The pay-once-store-forever (POSF) model is a difficult concept for funders. The assumption made by the POSF model is storage over 20 years or forever, whichever comes first. Although most of the curation costs are upfront costs, if data needs to be kept in the long term, there is likely to be an ongoing cost for storage and access.

The cost of storage increases where multiple copies of data need to be kept unless it is acceptable to allow data to decay. According to funders, judgements need to be made about opportunities and risks. If managing a large resource, some parts will be paid a lot of attention to, and other parts will be paid less attention to. It is about taking a proportionate approach to opportunities and risks.

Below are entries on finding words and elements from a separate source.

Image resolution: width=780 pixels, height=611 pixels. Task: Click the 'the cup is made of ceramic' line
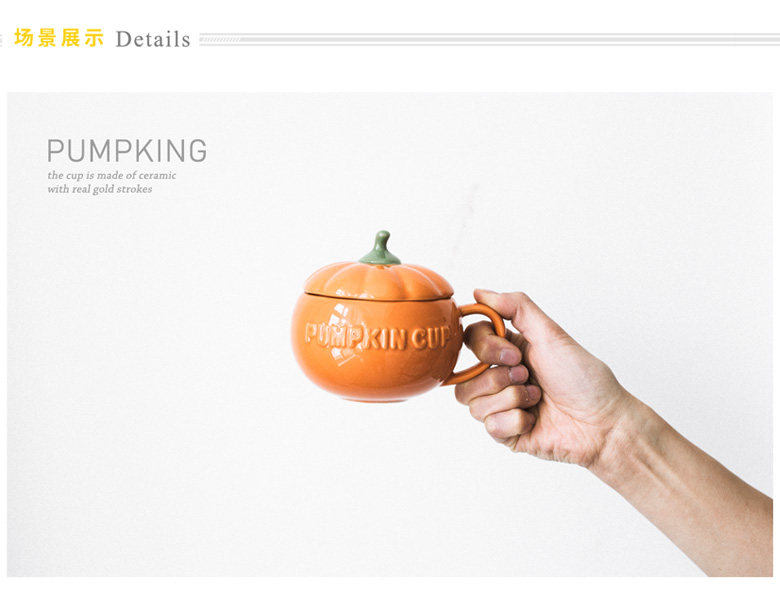(x=112, y=175)
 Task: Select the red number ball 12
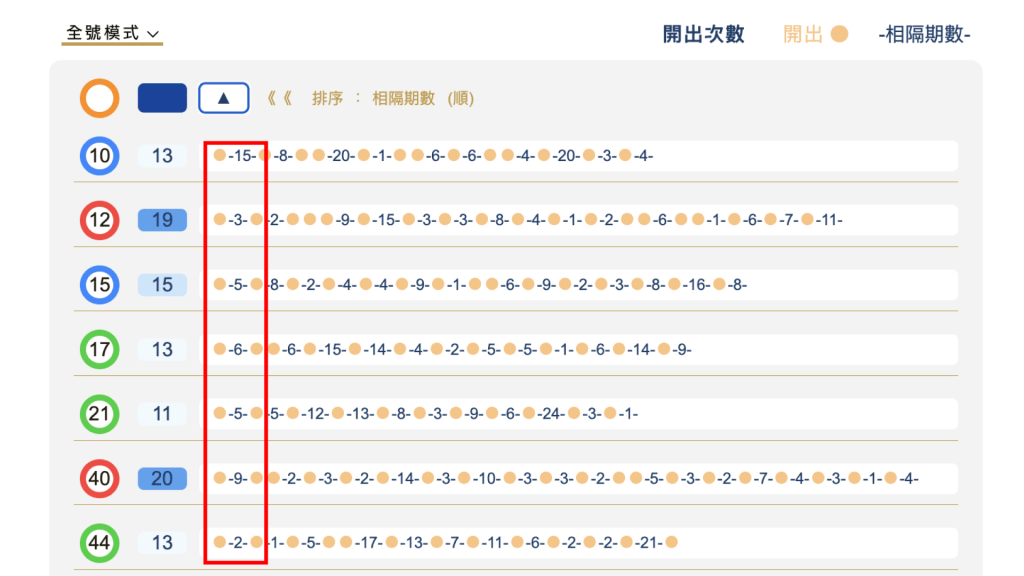(x=99, y=220)
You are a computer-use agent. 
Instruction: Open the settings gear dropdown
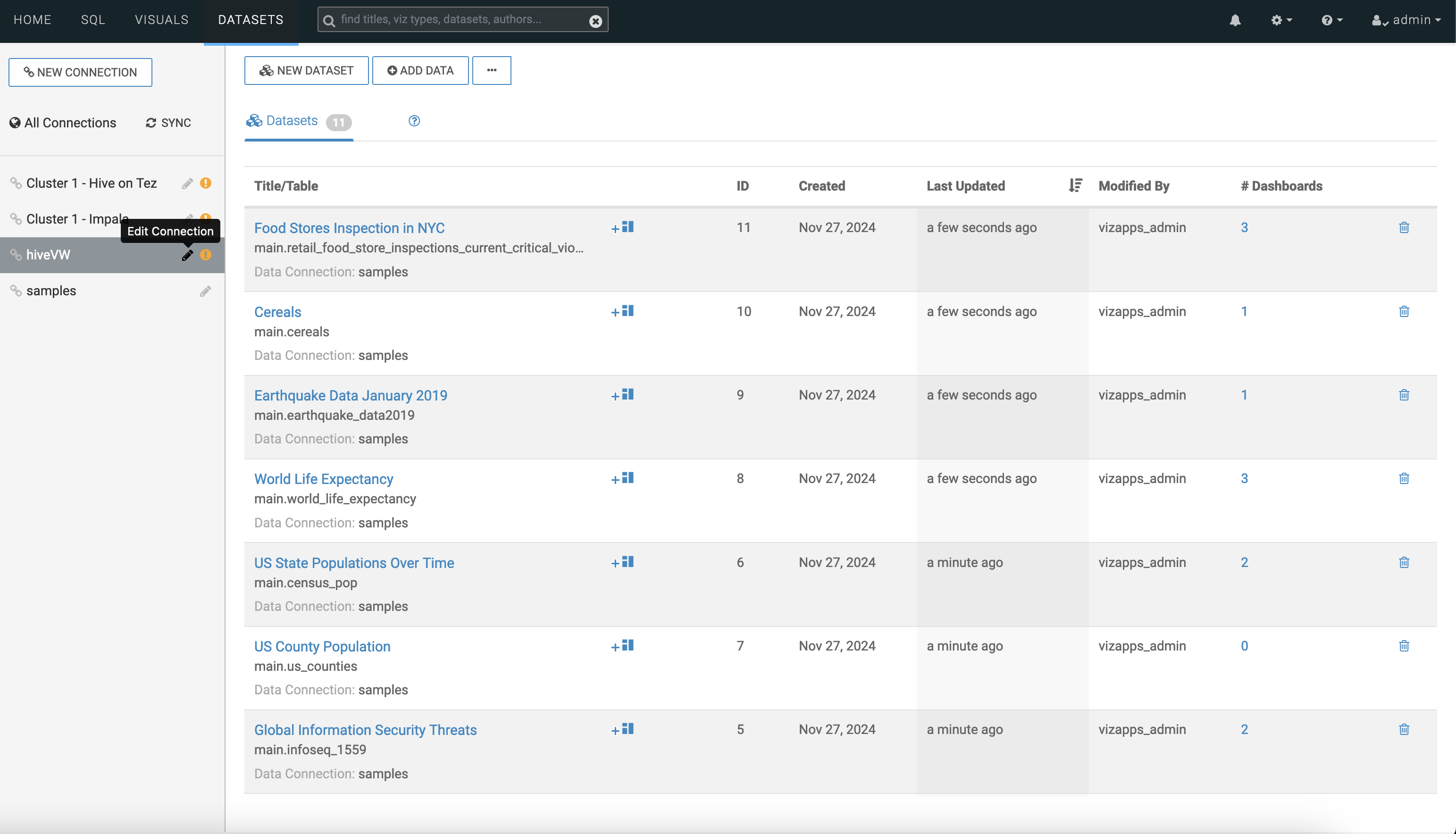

EPSRC point out that RDM takes place within the context of the UK legislative framework (e.g. FoI). Public bodies such as universities are under the obligation to make data available unless there are exemptions to be applied. Therefore, organisations need to know what data they hold. A process of appraising whether or not to keep data is a valid part of institutional policy. There should be a cost / benefit analysis, if the cost of appraisal is higher than just keeping the data, then there is no benefit in doing the appraisal process.

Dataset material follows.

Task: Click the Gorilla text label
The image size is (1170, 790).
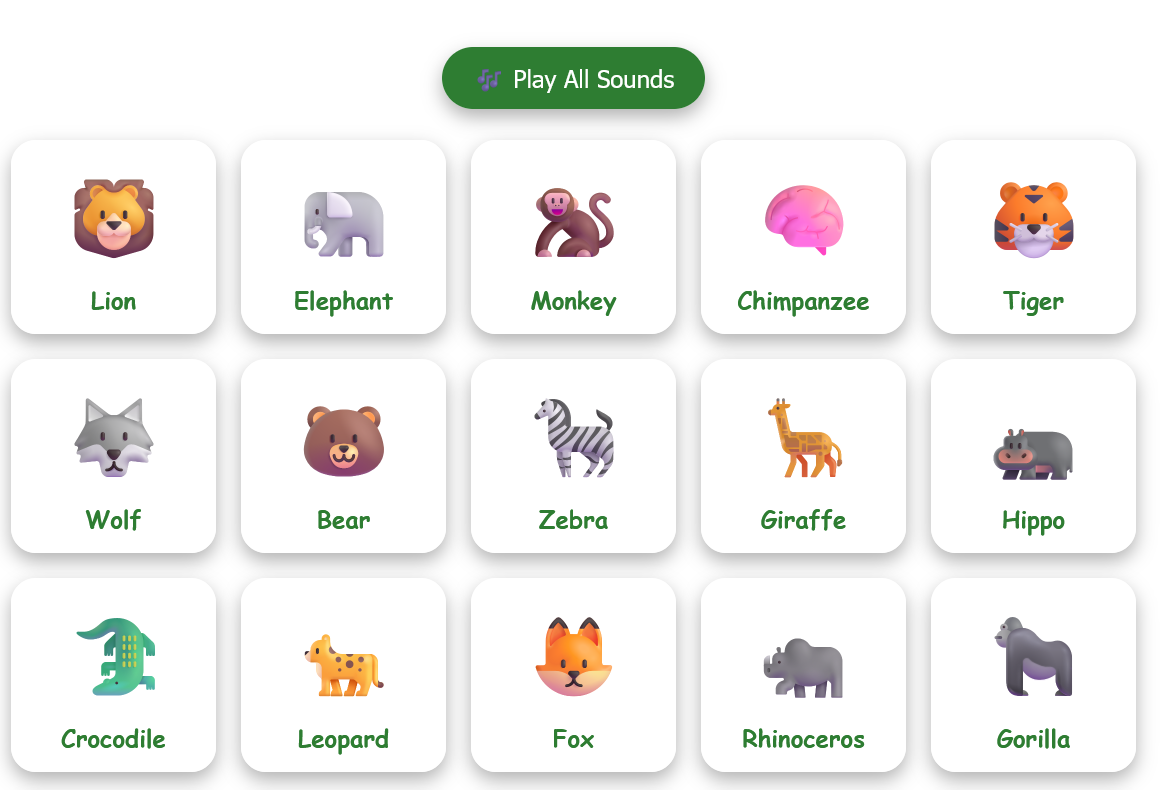Action: coord(1033,740)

E. What is the application process to recover RDM services?

The question was asked whether institutions can set up small research facilities to recover the cost of RDM services. It was pointed out that there is already a model for doing this in the provision of HPC services. Simon Hodgson clarified that the origin of small research facilities lies in the TRAC terminology. Small research facilities are chargeable above cost, i.e. not as part of the indirect cost nor as part of the university infrastructure. Instead, they are chargeable as a specific infrastructure that can be charged against a research grant. A small research facility is provided by the university but it is used by research groups.

A small research facility needs to be approved by funders as such. For example, such a facility might be possible in the area of big data, if big data is generated in a new way. Added value needs to be shown. Funders recognise that we are on a journey, and that it is not impossible to make the case. The added value would have to be demonstrated to funders and to the research community. If a facility was funded, it would be out of the research budget, possibly as a cross-institutional service. A small research facility needs to be very close to Science. It is about creating highly specialised services.

F. Guidance and support

RCUK is developing guidance for RDM. It is hoped that this guidance will become available within a few months.

G. Compliance

Councils hope that universities would want to take on the development of support for RDM and prove that they are doing this well. After all, RDM is about producing good research. In Bristol the EPSRC policy has carried some weight, but there were other drivers. RDM brings kudos.

EPSRC does not want to act as a police officer. There are expectations that organisations have good research management practices in place. If an organisation is becoming obviously non-compliant or if there are systemic failures in RDM, then the organisation risks losing their eligibility for research funding.

EPSRC does not expect to have to go out and check institutional compliance. A case could be made that there could be cross-council visits to institutions rather than just the EPSRC checking compliance with their own policies.

MRC does not believe that councils should ask institutions lots of questions, but there are areas, e.g. security where a few intelligent questions could be asked to check compliance. More concern is over the compliance of Principal Investigators with MRC’s policy to share data. It was felt that we are still not realising the benefits of sharing to the extent that we should do. This is where peer reviewers can help, because they do understand the data. The MRC does not want to use the compliance argument too much, but would prefer to argue that RDM is good for outputs and good for collaboration.